In a multivariate regression model, the response for each observation is a \(p\)-dimensional random vector \(\boldsymbol{y}\). The explanatory variables are of the same structure as univariate case for each component of the response vector, but the coefficients are different.

\[ \boldsymbol{y}=\boldsymbol{\beta}_{0}+\boldsymbol{x}_{1} \boldsymbol{\beta}_{1}+\cdots+\boldsymbol{x}_{r} \boldsymbol{\beta}_{r}+\boldsymbol{\varepsilon}, \quad \boldsymbol{\varepsilon} \sim N_{p}\left(0_{p}, \boldsymbol{\Sigma}_{p \times p}\right) \]

or

\[\begin{split} \boldsymbol{y}=\left[\begin{array}{c} Y_{1} \\ Y_{2} \\ \vdots \\ Y_{p} \end{array}\right]=\left[\begin{array}{c} \beta_{01} \\ \beta_{02} \\ \vdots \\ \beta_{0 p} \end{array}\right]+x_{1}\left[\begin{array}{c} \beta_{11} \\ \beta_{12} \\ \vdots \\ \beta_{1 p} \end{array}\right]+\cdots+x_{r}\left[\begin{array}{c} \beta_{r 1} \\ \beta_{r 2} \\ \vdots \\ \beta_{r p} \end{array}\right]+\left[\begin{array}{c} \varepsilon_{1} \\ \epsilon_{2} \\ \vdots \\ \epsilon_{p} \end{array}\right] \end{split}\]

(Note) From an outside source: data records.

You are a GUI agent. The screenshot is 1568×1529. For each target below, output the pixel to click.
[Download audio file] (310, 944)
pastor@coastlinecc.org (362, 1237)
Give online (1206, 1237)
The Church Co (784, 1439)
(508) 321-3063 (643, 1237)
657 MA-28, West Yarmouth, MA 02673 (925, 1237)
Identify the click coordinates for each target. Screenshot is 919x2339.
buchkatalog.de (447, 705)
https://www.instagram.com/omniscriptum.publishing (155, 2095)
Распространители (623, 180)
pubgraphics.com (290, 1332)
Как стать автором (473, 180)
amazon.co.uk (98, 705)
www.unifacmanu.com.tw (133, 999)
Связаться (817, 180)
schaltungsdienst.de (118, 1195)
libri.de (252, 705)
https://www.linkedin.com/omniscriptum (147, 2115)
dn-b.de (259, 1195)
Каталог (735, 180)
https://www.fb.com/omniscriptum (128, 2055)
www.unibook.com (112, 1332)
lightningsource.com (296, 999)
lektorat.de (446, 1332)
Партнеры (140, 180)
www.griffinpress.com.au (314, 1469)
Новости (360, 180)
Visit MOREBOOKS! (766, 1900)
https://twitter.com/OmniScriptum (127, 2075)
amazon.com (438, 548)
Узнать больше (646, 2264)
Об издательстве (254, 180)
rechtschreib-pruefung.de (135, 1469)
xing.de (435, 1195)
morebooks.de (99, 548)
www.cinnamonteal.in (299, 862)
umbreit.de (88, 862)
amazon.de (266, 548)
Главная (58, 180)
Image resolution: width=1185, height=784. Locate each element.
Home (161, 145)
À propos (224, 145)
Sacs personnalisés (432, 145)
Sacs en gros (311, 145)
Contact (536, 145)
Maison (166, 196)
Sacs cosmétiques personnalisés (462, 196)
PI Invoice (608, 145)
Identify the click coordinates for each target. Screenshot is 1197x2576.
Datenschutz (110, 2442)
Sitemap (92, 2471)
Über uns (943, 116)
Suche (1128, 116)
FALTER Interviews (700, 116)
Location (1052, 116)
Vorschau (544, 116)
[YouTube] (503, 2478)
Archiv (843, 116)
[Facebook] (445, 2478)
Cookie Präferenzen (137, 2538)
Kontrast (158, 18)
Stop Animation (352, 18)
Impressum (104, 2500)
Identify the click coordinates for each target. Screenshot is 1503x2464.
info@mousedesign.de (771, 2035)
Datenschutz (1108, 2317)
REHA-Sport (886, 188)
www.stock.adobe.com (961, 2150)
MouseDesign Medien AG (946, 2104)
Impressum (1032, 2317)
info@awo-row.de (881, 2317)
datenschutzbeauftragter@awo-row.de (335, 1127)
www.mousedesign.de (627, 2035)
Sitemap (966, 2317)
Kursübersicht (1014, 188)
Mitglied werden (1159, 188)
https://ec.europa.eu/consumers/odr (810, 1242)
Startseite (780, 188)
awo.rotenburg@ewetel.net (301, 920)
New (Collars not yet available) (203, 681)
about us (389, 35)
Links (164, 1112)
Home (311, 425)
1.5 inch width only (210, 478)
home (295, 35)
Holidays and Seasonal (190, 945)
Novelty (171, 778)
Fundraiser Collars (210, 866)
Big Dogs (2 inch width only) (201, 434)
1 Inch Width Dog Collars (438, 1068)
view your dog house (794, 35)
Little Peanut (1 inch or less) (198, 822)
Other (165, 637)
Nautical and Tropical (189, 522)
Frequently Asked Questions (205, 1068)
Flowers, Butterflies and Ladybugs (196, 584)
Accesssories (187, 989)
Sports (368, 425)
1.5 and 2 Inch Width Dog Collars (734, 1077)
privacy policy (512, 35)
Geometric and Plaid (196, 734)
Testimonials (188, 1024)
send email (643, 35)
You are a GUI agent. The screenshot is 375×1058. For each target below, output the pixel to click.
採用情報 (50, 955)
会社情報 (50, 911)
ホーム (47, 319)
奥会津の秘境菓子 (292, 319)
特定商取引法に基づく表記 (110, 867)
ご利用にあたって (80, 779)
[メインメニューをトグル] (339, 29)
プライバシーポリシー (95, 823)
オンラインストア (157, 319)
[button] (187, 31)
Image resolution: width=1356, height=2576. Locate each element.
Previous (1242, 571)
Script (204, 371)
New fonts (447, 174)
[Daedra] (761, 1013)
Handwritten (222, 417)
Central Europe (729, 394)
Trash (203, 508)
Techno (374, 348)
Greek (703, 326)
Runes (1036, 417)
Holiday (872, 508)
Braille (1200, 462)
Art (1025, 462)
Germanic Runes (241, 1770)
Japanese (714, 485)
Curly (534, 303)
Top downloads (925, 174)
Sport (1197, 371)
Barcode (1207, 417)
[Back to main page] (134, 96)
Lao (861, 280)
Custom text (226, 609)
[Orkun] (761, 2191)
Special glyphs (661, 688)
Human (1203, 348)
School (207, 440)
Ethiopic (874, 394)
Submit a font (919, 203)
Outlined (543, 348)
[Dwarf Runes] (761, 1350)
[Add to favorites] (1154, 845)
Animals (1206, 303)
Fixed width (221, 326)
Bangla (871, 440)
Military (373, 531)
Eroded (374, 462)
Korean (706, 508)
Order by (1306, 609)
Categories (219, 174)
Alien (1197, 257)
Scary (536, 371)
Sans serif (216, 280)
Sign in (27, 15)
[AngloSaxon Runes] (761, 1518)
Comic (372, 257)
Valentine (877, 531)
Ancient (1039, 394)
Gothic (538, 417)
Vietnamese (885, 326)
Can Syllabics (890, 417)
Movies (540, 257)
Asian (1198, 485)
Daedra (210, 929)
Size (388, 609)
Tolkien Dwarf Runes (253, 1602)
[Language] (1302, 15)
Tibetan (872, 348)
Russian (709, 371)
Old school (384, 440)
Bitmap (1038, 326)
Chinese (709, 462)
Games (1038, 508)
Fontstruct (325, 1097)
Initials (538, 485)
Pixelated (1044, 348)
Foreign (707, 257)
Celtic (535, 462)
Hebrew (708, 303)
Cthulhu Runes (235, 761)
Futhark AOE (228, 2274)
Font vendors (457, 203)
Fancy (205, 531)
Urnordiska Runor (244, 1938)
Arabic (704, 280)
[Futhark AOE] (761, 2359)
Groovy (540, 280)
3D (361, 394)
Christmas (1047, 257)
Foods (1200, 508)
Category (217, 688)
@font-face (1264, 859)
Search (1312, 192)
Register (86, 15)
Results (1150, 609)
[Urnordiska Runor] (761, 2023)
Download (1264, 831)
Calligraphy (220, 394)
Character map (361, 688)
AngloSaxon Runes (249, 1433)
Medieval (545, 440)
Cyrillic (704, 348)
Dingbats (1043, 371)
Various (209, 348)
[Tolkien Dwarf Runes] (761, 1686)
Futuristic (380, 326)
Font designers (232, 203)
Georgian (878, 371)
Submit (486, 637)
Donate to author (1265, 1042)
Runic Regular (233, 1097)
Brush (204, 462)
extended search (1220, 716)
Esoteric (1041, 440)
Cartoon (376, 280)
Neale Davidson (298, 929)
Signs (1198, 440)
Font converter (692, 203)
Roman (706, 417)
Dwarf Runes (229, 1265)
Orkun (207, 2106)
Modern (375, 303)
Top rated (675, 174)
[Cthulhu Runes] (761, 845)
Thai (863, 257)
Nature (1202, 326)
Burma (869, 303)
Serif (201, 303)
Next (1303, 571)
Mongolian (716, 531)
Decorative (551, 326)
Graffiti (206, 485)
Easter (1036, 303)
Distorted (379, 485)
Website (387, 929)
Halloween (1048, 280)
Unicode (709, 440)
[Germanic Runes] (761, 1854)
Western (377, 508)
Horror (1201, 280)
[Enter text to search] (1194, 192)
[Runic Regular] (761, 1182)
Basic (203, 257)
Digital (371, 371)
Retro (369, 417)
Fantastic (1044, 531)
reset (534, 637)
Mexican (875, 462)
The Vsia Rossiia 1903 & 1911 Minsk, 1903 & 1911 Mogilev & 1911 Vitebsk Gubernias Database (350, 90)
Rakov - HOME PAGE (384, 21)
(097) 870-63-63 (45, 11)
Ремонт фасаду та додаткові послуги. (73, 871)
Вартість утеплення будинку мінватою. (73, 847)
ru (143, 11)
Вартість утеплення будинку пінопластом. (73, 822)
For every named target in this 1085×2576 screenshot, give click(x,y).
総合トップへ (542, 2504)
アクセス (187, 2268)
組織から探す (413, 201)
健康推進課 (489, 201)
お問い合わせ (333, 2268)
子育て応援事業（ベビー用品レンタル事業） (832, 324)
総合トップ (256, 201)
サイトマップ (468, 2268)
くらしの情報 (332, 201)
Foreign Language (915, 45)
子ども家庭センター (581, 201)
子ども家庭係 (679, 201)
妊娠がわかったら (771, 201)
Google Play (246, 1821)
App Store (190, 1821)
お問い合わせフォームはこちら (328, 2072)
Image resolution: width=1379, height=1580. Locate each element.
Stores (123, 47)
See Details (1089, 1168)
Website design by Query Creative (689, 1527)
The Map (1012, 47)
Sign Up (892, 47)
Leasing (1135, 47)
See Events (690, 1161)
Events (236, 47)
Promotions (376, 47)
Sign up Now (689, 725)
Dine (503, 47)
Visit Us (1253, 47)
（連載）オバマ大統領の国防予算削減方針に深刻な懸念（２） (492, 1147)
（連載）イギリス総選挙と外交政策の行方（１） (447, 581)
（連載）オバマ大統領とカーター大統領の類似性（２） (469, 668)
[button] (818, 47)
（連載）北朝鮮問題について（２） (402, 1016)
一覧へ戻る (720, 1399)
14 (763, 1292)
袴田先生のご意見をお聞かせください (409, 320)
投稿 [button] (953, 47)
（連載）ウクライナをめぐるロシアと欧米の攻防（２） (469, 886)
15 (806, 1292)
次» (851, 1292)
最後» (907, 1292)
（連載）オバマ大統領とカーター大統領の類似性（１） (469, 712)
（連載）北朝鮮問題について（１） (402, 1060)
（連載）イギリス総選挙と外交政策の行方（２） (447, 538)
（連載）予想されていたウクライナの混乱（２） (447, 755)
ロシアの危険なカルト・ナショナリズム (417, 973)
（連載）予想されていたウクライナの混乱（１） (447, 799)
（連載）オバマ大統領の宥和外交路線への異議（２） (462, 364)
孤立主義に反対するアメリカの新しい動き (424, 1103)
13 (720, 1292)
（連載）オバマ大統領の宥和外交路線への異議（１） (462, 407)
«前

In matrix form of \(n\) observations,

\[ \boldsymbol{Y}_{n \times p}=\boldsymbol{X}_{n \times(1+r)} \boldsymbol{\beta}_{(1+r) \times p}+\boldsymbol{\epsilon}_{n \times p} \]
  • Each coefficient for covariate \(x_r\) is a \(p\)-dimensional vector \(\boldsymbol{\beta} _r\).

  • Since the dependence among the \(Y_j\)’s is of main interests, the error \(\varepsilon_j\), usually are not independent. Therefore, their covariance matrix \(\boldsymbol{\Sigma} _{p \times p}\) is NOT a diagonal matrix.

In practice, the coefficient estimates \(\hat{\boldsymbol{\beta}}\) are the same as if we run multiple linear regressions for each component in \(\boldsymbol{y}\). But the estimate of interest is \(\hat{\boldsymbol{\Sigma}}\), i.e. how the error is correlated.